(Taken from the journal “Modern Italy”, Volume 1, Issue 1, 1919.)
While the Peace Conference is assembling in Paris with the main object of ensuring a Peace of Justice for the sake of mankind, we submit to fair-minded people the following rather striking parallel between Alsace-Lorraine and Dalmatia.
The two questions are substantially alike, with an undeniable advantage on Italy's side.
From an historical point of view Alsace-Lorraine had been French for little over three centuries when she was forcibly detached from France in 1871. Dalmatia, even not considering the Roman period of her history, had been Venetian for eight centuries when she handed over to Austria by Napoleon in 1797. Alsace-Lorraine's deputies solemnly protested in 1871 against the annexation of that province to the German Empire. There were neither Dalmatian Parliament nor deputies in 1797; yet Italian-Dalmatians never ceased protesting energetically in all possible forms, from private individual action to official declarations made by Italian-Dalmatian deputies before the Parliament in Vienna.
From an ethnological point of view the French population in Alsace-Lorraine represents 2 percent of the total, according to most reliable statistics. The Italians in Dalmatia and in the archipelagos represent 12 percent of the whole, according to Austrian statistics which have been acknowledged as unreliable the world over, on account of their having been altered to Italy's disadvantage.
From a political point of view Alsace-Lorraine and Dalmatia are both typical examples of territories which have been forcibly detached from the States to which they had legitimately belonged for centuries. Therefore, as Alsace-Lorraine shall be definitely returned to France, Dalmatia should be returned to Italy, the legitimate heir of the Venetian Republic. This comparison, though schematic, is utterly eloquent, and we need nothing more to feel sure that fair-minded people will agree with our conclusions. What is sauce for the goose is sauce for the gander.

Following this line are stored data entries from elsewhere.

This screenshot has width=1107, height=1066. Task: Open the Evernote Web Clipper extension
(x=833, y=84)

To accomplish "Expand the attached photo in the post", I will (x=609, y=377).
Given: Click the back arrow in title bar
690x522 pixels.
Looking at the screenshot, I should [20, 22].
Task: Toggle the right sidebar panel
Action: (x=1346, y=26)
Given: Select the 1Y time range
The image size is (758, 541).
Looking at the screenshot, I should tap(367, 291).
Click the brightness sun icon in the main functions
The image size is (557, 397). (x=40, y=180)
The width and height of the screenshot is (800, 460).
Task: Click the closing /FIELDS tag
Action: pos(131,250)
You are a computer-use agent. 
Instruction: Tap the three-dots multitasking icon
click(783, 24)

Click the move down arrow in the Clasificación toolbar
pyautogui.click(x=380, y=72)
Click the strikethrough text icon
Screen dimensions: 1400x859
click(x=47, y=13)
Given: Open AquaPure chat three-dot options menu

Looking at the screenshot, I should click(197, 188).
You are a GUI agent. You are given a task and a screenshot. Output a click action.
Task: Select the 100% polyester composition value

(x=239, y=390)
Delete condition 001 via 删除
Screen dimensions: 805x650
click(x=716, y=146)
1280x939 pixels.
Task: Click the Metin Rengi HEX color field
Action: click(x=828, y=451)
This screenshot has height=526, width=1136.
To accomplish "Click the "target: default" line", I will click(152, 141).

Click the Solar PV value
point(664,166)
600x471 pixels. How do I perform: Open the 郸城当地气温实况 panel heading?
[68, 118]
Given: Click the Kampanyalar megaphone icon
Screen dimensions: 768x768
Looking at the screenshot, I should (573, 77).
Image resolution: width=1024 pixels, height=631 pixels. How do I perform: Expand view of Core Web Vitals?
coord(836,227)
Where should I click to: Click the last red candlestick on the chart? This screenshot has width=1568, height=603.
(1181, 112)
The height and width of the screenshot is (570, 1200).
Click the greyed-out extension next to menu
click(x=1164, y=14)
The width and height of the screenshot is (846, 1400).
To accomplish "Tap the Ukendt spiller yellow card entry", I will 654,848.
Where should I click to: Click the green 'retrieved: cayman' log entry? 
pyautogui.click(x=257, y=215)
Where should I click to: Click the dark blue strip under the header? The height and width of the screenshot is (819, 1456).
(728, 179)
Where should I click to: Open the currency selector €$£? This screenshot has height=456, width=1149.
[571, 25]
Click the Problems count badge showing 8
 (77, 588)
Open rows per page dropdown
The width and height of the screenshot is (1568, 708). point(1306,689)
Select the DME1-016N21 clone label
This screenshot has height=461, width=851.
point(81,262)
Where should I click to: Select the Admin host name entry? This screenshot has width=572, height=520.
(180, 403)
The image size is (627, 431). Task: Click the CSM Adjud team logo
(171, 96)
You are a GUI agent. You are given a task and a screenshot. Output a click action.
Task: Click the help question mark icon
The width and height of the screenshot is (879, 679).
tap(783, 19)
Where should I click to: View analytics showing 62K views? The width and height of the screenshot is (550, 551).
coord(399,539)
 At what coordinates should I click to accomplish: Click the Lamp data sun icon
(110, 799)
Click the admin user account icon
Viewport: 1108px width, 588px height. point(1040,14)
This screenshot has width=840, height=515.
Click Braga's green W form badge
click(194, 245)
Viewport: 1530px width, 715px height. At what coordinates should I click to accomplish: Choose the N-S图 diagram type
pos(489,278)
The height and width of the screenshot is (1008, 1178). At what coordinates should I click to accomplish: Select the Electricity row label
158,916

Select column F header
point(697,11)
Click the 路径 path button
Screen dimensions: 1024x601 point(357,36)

“Italy's war cannot be victorious unless it closes in the Trentino, on the Venetian Alps, at Trieste and at Fiume.” — Mazzini, in 1856.
“All great military authorities, up to Napoleon himself, have held that for Italy the only strong frontier is that line which Nature herself has traced along the summits of the mountains, dividing the waters that flow into the Black Sea from those that discharge themselves into the Adriatic basin.” — Mazzini, in 1866.